Agent-Database Integration¶
Part of Data & Database. The agent-database integration layer connects all trading agents (Technical, Fundamental, Sentiment, News, Risk) with the persistence layer. It enables storing agent analyses in TimescaleDB, retrieving similar past situations via pgvector similarity search, caching results in Redis, and tracking debate outcomes. The services are designed for use by the orchestrator or by application code; instantiate and pass a database session (and optional Redis cache) as needed.
Components¶
| Component | Location | Purpose |
|---|---|---|
AgentDatabaseService |
backend/services/agent_database.py |
Store and query agent analyses |
DebateDatabaseService |
backend/services/debate_database.py |
Manage debate lifecycle and transcripts |
AgentCache |
backend/services/agent_cache.py |
Redis caching for agent analyses |
AgentPerformance |
backend/services/agent_performance.py |
Track prediction accuracy and metrics |
Database Models¶
| Model | Table | Storage |
|---|---|---|
AgentAnalysis |
agent_analyses |
TimescaleDB hypertable |
TechnicalAnalysis |
technical_analyses |
Specialized technical data |
FundamentalAnalysis |
fundamental_analyses |
Valuation and financial health |
SentimentAnalysis |
sentiment_analyses |
Sentiment scores and sources |
NewsAnalysis |
news_analyses |
News items and impact scores |
RiskAnalysis |
risk_analyses |
Risk scores and factors |
AgentMemory |
agent_memory |
pgvector embeddings for similarity search |
DebateSession |
debate_sessions |
Debate session metadata |
DebateMessage |
debate_messages |
TimescaleDB hypertable for transcripts |
DebateVote |
debate_votes |
Agent votes with confidence and reasoning |
Agent Analysis Storage¶
Storing Analyses¶
The AgentDatabaseService provides type-specific methods for each agent:
from backend.services import AgentDatabaseService, AgentCache
from backend.database.models.enums import AgentType, TrendDirection, SentimentLabel, RiskLevel
# Initialize with optional Redis cache
cache = AgentCache() # connects to Redis
service = AgentDatabaseService(cache=cache)

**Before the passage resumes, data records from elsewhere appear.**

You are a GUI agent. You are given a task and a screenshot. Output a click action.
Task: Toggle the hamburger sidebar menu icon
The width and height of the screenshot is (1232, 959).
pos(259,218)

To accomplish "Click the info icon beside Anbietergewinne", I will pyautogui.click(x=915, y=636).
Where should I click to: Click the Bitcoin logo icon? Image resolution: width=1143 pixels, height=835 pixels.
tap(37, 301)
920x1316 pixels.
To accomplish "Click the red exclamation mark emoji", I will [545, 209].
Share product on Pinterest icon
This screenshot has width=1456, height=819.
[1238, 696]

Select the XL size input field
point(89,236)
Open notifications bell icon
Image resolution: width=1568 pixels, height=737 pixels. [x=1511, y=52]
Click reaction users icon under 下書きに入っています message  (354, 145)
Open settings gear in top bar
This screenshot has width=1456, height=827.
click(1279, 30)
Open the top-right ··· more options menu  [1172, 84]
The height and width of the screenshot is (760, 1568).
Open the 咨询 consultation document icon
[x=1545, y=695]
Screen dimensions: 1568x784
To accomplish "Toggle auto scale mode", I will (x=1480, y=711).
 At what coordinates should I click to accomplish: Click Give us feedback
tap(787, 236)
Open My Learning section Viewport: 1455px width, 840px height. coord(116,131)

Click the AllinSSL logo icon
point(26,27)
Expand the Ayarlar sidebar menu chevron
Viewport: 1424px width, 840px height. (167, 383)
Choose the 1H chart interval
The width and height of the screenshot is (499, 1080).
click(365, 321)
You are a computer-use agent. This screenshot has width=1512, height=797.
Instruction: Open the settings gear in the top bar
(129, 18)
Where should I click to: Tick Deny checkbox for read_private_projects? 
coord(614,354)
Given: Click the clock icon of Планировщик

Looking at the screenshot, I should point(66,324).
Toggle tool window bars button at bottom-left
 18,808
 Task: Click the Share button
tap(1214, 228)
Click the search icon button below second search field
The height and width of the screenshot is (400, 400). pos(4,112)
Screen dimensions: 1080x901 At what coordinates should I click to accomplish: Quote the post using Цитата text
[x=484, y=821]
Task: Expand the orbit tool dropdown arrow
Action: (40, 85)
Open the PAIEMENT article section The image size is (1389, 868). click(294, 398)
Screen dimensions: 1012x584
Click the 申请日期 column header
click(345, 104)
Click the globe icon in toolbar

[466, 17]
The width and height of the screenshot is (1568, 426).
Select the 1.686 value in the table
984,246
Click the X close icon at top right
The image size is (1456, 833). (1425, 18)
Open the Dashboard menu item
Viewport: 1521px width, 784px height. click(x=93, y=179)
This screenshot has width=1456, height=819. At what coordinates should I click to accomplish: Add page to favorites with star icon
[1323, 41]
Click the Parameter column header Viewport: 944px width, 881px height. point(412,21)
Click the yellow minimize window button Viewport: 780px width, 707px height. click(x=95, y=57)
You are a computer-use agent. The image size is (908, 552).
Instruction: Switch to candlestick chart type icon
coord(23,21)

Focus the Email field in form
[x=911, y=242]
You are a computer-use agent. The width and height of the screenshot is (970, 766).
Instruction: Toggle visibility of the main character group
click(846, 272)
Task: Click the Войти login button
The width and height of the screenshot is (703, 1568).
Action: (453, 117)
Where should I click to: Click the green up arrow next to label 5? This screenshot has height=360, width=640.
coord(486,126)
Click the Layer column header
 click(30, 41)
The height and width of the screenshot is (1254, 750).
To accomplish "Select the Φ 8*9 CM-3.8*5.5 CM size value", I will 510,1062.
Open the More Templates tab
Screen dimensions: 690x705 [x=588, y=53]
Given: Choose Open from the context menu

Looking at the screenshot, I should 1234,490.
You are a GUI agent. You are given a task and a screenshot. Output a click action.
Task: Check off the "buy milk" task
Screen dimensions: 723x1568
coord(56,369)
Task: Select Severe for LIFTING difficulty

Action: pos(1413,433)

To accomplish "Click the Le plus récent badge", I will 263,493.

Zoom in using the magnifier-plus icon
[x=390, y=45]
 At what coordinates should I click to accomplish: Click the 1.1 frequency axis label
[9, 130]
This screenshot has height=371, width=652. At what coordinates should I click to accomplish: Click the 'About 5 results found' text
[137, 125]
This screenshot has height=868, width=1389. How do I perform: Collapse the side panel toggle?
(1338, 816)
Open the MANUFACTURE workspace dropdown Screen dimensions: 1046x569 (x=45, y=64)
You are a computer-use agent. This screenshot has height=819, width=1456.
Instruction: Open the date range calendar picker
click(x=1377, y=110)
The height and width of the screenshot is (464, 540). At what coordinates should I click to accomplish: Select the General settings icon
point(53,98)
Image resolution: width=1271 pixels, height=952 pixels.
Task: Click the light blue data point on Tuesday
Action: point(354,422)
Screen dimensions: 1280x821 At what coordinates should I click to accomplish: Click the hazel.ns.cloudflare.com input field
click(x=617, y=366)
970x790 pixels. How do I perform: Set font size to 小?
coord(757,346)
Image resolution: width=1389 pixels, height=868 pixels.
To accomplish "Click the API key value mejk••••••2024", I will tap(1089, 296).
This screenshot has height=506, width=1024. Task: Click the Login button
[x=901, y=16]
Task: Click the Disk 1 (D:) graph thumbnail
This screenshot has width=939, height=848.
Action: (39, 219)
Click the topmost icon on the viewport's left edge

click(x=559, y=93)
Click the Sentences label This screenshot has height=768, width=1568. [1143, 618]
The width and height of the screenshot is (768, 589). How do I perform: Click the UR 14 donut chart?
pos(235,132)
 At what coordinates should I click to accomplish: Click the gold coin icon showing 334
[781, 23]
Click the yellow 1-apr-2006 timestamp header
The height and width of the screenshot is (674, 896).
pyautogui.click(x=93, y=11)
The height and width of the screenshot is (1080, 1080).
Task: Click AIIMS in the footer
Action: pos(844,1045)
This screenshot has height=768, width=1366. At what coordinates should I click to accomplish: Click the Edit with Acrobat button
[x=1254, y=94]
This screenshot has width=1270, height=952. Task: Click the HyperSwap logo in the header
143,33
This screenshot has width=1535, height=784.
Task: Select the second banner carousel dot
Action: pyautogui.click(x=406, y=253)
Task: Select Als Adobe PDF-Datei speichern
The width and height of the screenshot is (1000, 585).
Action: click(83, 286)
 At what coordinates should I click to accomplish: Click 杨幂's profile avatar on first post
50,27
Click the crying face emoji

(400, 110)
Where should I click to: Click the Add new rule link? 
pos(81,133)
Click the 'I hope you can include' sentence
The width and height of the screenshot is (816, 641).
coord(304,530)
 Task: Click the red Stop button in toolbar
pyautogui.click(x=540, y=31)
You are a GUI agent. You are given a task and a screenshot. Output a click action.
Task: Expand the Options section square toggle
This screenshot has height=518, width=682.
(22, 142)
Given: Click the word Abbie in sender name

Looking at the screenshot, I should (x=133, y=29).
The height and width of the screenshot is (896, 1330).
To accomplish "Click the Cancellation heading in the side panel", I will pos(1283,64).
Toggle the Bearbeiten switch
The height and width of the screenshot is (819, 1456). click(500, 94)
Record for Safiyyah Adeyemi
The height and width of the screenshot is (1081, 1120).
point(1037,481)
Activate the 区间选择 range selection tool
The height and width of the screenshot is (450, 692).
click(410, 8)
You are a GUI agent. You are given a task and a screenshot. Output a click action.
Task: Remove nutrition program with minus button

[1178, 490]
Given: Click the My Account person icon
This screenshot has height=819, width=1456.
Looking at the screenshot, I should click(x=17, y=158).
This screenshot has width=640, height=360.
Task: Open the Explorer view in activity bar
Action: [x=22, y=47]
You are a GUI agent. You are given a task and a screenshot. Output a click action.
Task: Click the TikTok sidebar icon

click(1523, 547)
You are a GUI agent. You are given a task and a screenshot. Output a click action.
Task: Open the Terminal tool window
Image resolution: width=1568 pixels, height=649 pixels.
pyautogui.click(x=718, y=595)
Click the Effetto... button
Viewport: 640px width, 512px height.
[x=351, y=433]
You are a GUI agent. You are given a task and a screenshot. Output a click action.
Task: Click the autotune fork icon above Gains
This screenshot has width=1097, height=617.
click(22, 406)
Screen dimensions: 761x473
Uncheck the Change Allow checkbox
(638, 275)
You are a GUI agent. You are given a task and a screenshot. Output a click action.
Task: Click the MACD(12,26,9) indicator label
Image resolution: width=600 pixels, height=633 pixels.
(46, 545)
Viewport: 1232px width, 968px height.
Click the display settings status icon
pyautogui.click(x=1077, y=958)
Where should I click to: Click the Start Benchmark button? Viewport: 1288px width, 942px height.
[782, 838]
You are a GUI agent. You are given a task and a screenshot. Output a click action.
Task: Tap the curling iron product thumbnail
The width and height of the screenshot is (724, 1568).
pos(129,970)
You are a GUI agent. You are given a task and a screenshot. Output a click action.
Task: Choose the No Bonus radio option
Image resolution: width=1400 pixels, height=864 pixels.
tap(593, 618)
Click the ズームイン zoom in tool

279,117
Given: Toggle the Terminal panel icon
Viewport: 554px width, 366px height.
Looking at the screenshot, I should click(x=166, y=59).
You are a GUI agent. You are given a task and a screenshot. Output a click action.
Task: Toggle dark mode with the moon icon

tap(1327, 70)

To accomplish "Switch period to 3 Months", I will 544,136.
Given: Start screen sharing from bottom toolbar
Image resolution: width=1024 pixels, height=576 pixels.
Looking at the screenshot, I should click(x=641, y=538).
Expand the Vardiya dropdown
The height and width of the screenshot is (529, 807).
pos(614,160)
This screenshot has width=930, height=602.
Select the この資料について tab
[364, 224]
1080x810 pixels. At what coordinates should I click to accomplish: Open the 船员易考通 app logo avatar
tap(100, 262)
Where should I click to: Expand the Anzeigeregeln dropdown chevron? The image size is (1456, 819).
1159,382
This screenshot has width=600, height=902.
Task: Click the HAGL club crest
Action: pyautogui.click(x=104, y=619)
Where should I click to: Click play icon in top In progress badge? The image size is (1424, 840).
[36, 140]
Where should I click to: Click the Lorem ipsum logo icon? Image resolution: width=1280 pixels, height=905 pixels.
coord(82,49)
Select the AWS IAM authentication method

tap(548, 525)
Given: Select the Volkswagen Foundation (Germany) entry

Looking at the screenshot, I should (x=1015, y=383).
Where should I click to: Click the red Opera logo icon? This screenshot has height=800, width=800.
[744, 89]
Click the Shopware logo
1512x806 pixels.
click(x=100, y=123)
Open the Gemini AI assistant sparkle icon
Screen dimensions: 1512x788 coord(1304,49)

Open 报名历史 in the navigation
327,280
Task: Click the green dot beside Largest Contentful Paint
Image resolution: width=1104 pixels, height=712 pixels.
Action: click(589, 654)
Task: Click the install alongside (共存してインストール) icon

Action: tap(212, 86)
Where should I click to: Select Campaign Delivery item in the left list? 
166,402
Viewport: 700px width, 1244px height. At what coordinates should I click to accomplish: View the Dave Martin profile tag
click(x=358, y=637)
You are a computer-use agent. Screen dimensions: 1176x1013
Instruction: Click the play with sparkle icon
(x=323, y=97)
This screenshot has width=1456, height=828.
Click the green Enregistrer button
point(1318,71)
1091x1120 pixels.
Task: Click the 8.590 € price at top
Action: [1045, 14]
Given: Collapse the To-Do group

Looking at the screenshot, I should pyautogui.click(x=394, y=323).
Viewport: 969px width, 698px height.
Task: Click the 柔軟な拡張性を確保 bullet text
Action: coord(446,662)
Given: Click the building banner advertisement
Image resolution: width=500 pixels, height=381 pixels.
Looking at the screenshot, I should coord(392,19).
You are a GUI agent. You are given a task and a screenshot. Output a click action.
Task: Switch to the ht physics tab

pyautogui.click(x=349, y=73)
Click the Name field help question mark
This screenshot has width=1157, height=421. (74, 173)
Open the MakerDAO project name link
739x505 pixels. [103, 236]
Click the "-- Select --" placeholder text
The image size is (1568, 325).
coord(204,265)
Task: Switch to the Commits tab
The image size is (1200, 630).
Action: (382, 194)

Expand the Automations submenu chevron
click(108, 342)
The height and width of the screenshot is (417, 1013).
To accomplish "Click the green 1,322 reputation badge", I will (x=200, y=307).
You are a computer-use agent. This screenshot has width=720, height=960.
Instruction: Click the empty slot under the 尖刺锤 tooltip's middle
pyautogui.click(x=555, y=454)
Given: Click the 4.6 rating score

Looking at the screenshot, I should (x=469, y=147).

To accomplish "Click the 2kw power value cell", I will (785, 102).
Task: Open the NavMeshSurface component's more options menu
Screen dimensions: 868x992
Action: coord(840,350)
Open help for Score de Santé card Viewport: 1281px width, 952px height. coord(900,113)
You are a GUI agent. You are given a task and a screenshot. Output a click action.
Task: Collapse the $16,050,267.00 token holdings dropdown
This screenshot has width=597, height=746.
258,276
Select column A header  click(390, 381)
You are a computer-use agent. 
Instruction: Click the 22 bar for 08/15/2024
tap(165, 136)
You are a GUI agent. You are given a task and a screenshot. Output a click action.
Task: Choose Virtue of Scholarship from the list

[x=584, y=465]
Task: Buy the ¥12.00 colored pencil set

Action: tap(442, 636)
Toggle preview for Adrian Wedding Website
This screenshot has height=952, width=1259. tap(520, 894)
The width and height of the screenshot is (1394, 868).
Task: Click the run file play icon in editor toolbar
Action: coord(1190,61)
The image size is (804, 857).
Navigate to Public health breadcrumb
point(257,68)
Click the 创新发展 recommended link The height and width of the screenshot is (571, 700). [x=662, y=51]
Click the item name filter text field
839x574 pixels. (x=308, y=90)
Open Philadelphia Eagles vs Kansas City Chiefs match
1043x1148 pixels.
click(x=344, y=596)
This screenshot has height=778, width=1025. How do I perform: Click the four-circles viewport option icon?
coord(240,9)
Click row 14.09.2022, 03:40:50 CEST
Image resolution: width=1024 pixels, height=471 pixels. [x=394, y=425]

# Store a technical analysis
service.store_technical_analysis(
db_session,
symbol="AAPL",
analysis_text="Golden cross detected. RSI at 62.",
confidence=0.85,
indicators={"rsi": 62.3, "macd": 1.45, "sma_50": 155.2},
trend=TrendDirection.BULLISH,
support_levels=[148.0, 142.5],
resistance_levels=[162.0, 170.0],
session_id=session_id, # links to trading session
)
# Store a sentiment analysis
service.store_sentiment_analysis(
db_session,
symbol="AAPL",
analysis_text="Positive news coverage post-earnings",
confidence=0.90,
sentiment_score=0.78,
sentiment_label=SentimentLabel.POSITIVE,
sources={"news_count": 15, "positive_ratio": 0.8},
)
Each store_* method writes to both the specialized table and the unified agent_analyses table, then updates the Redis cache.
Querying Analyses¶
# Latest analyses for a symbol (all agents)
analyses = service.get_latest_analyses(db_session, symbol="AAPL", limit=5)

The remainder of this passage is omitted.